If you don't want to manually modify code, let the compiler do the work automatically. The compiler can bring you the optimization result that is similar to what can be done through source changes without widespread manual source changes. This can be achieved when optimization level O4 and O5 are used at link time or when the -qipa option is applied at both the compile and link time. The -qipa option enables or customizes a class of optimizations known as interprocedural analysis (IPA). Please refer to related documentation if you want to know more about this powerful option.
Apply the -qminimaltoc option. In fact, the option enables the compiler to create a separate table that stores the global symbol addresses for each source file. In this way, there is only one TOC entry for each compilation unit. However, be noted that this option can be invalid if the the number of global symbols in a single source file exceeds the number limit of the addresses TOC can store. A heads-up here: the use of -qminimaltoc introduces indirect reference and increases the time to access a global symbol. Furthermore, the memory requirements for the application might increase. Be careful when you are using the option, because you might experience low performance. Please see the performance comparison of options that are described in other paragraphs of this blog.
As the previous blog states, enlarging TOC access range is also a solution to handle TOC overflow. The maximum 16-bit offset on IBM PowerPC supports a large TOC of 64 K TOC regions. With a maximum of 64 K entries in each TOC region, a large TOC can be 4 GB. It creates a limit of 1 G global symbols in a 32-bit environment and 500 M in a 64-bit environment.
Here you can view the option candidates that you can apply, but be careful to choose the most appropriate ones with compilation performance taken into your consideration.
Specify the -bbigtoc option.
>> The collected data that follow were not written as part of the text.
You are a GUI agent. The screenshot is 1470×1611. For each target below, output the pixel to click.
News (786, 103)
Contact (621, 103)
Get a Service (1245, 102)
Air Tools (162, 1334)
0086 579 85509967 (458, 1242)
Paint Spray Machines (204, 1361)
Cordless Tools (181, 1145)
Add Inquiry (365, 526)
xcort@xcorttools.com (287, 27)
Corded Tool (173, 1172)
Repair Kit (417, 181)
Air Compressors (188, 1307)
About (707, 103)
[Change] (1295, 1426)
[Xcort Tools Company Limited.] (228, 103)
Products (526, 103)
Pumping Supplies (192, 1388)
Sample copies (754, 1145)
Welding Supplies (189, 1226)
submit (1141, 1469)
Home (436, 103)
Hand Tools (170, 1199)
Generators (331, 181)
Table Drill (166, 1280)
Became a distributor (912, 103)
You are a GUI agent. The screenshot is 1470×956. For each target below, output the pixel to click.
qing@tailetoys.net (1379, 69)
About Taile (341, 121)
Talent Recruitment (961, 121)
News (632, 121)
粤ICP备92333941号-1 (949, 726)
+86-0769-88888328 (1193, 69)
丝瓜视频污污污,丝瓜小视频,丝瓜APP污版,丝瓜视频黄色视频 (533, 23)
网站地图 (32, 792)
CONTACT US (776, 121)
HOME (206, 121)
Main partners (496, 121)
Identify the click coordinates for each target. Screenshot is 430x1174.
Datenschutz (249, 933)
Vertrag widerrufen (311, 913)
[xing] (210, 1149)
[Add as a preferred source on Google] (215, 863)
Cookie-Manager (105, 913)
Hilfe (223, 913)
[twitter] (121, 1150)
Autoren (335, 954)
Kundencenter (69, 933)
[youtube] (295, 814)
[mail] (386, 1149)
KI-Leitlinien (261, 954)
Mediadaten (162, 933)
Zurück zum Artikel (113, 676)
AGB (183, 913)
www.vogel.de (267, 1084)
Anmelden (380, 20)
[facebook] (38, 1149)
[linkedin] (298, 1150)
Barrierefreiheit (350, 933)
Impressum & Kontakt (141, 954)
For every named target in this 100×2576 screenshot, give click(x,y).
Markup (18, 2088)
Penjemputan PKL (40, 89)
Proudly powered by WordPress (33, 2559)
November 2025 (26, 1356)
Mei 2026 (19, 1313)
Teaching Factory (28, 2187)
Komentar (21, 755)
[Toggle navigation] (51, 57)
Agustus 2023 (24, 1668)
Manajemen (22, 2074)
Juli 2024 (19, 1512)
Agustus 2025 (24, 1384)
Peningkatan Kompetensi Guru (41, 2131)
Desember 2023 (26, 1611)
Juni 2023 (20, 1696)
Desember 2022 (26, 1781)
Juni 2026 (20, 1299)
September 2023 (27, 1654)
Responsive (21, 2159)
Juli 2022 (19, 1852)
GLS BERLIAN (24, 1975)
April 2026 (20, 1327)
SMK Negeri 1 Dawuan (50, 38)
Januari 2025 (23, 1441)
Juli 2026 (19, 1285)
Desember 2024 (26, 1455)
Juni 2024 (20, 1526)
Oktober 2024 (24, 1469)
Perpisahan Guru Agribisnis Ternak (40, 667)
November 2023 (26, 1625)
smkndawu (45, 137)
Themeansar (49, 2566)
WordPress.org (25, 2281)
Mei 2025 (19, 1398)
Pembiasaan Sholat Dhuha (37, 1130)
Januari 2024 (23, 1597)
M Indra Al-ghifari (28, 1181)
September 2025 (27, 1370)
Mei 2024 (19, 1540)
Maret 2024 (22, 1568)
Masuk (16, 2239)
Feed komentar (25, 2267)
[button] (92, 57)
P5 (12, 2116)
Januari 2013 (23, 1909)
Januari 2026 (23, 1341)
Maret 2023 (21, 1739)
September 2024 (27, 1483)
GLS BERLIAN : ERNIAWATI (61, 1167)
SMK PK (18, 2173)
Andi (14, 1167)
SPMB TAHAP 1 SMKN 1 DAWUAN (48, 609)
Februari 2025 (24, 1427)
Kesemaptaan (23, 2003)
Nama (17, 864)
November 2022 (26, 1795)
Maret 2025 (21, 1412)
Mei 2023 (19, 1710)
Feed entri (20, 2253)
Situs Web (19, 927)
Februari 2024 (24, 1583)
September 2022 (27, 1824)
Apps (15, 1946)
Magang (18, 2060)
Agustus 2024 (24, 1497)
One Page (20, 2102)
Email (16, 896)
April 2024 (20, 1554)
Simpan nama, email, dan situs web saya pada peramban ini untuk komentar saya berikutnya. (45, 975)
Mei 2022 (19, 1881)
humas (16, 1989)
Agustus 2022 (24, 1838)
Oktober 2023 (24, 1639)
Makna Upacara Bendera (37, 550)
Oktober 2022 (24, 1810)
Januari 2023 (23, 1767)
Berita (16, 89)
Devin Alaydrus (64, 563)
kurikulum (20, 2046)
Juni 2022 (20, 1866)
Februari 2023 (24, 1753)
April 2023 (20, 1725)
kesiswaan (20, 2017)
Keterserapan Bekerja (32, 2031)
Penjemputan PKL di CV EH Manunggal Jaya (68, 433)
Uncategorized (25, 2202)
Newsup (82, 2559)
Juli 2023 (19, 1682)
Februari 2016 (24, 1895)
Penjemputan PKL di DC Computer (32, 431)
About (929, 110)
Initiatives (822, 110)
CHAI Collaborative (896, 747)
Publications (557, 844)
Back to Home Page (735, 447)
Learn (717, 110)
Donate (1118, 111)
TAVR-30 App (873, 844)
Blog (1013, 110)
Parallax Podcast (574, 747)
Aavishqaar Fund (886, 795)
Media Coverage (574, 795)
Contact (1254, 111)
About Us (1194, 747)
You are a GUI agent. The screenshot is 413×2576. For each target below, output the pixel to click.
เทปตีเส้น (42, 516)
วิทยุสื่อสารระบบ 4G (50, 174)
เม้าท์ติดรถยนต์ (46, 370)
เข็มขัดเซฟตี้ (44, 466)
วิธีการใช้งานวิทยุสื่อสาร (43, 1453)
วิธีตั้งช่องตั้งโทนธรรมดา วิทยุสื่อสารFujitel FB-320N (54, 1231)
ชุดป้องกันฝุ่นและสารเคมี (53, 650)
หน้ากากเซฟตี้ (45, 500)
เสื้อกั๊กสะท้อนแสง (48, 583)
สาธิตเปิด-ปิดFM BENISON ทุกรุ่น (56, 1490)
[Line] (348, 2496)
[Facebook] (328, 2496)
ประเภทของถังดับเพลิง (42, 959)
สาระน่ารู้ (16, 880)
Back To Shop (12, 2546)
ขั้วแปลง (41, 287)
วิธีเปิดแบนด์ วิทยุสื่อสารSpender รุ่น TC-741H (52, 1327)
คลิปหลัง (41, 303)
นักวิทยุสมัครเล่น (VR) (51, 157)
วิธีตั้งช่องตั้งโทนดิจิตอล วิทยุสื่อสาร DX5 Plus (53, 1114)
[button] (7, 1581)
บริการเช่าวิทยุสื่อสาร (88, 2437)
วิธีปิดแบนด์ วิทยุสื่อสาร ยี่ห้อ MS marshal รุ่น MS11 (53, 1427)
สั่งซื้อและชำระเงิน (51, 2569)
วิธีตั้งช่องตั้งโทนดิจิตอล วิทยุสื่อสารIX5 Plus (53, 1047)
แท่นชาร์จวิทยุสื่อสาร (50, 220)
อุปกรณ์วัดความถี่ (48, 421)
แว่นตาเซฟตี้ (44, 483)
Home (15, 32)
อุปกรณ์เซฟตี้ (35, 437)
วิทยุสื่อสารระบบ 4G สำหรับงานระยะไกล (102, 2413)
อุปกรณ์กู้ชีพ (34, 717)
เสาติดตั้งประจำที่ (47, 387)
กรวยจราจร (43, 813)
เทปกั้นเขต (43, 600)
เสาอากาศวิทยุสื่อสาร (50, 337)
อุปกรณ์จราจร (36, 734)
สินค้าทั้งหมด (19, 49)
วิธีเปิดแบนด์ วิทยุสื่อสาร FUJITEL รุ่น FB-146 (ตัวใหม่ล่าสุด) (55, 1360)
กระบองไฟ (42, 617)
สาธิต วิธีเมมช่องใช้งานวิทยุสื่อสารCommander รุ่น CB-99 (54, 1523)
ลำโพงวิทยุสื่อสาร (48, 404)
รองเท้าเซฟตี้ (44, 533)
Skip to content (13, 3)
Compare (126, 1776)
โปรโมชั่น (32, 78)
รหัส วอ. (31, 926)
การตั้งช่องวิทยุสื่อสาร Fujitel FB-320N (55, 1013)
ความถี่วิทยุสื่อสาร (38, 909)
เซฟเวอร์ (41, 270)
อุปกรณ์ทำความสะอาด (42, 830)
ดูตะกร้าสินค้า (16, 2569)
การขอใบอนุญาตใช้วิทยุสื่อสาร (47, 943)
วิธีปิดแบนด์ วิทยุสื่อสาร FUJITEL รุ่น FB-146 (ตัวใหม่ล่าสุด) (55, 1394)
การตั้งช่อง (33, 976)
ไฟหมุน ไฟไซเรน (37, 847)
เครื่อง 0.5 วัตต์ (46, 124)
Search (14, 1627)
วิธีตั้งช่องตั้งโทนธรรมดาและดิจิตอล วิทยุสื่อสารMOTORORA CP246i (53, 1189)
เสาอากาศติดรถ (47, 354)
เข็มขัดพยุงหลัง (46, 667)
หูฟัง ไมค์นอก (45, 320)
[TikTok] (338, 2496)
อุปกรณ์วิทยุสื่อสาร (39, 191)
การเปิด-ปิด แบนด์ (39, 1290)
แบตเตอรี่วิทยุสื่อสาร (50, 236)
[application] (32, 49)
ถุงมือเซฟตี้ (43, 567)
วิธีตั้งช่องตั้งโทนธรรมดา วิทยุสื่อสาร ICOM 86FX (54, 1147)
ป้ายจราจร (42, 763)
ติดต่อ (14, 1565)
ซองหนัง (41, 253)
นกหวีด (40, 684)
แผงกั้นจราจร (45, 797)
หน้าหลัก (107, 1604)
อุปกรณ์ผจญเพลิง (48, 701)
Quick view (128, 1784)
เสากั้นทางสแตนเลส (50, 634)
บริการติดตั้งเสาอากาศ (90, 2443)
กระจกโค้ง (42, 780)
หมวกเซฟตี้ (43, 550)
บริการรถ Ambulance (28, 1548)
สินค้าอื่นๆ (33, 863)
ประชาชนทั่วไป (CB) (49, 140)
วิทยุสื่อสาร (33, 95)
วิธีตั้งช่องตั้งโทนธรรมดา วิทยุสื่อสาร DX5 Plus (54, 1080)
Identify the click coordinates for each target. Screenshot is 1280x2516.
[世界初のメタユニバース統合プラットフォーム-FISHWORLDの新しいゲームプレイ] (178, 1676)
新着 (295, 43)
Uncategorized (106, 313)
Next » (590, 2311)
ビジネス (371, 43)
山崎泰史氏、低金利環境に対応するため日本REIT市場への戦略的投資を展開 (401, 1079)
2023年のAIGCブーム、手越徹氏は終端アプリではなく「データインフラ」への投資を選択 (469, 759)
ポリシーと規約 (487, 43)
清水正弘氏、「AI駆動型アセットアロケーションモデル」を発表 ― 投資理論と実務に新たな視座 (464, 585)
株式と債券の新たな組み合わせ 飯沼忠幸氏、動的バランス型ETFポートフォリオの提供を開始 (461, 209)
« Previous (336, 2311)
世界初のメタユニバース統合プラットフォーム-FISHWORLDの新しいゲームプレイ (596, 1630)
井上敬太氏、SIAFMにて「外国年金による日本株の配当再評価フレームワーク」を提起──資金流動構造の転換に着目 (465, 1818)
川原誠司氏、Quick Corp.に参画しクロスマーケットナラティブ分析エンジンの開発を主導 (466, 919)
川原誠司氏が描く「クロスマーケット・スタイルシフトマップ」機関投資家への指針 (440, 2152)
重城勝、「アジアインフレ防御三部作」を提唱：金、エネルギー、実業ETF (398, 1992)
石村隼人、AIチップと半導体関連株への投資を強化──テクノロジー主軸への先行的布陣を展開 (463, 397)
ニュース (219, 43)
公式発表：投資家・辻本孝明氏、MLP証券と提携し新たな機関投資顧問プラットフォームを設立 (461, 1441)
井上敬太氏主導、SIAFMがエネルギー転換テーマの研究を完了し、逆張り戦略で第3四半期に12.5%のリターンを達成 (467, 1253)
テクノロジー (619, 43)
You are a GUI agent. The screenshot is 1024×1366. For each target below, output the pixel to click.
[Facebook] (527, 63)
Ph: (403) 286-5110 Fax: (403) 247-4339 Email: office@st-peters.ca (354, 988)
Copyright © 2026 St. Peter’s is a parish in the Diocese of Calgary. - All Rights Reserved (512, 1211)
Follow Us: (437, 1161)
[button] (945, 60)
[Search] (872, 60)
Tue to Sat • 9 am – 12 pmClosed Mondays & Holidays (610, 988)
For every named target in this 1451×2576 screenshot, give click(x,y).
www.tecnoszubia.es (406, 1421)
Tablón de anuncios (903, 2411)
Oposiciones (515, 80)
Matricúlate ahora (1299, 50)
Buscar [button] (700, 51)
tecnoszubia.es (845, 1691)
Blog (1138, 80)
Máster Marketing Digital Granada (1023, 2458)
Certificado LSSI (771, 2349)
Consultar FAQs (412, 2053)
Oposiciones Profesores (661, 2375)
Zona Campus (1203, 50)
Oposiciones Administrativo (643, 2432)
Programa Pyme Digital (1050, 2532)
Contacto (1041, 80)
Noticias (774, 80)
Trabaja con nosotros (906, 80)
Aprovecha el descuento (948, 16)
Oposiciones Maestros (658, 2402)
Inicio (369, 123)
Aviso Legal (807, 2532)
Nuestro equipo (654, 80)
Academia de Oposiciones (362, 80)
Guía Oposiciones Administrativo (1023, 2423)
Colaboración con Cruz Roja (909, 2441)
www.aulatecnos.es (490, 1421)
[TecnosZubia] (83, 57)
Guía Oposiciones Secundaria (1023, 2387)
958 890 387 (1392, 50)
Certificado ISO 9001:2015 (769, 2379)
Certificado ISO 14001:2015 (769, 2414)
This is a linker option and it increases the total TOC capacity by creating extended TOC regions that can be one or more of 64 K regions. If a global symbol resides in the extended TOC, the linker will compute the symbol's location in two steps: to locate the extended TOC region first and then compute the location within the extended TOC.
Specify the -qpic=large option. This is a strongly recommended option, because it generates more efficient code compared with the -bbigtoc option. No matter whether TOC overflow occurs, all the symbols that include the ones in the base and extended TOC require an extra instruction to compute their addresses.
Now you have multiple choices to solve the TOC overflow problem. The next question from you would be how I decide which one to apply? The answer is that the absolutely best solution is just lying there. You must be smart enough to pick the one that fits you, on the basis of performance requirements while you are solving the TOC overflow problem.
The considerations of these options are documented from the performance aspect. Remember to minimize negative effects on runtime performance when you are applying the options.
Generally speaking, it is a powerful option, because it can reduce TOC pressure a lot and eliminates TOC overflow times. The interprocedural analysis is implied to reduce the number of global symbols. Keep it on mind that the higher optimization level runs a more aggressive TOC requirements, but at the cost of longer processing time.
The advantage of specifying this option takes effect when your source code contains performance insensitive global symbols only. Specify the option with discretion if your program contains frequently executed code that are performance sensitive. The program could be larger and slower than it was, but still faster than using the -bbigtoc option.
If the global symbols to be accessed are stored in the base TOC, no additional performance pressure exists; however, if the global symbols are in the extended TOC, more instructions are required to compute and locate the address. Furthermore, the compiler can miss opportunities to optimize the program because the calculation is generated at link time. This option used to be quite useful to handle TOC overflow, but now a better option -qpic=large is recommended.
It is an option provides the best balance for accessing symbols in both the base and extended TOC. The only concern for performance is that two instructions are generated to access a symbol, regardless of whether TOC overflow occurs, but in general, the option can defeat the -bbigtoc option, as only a short latency occurs.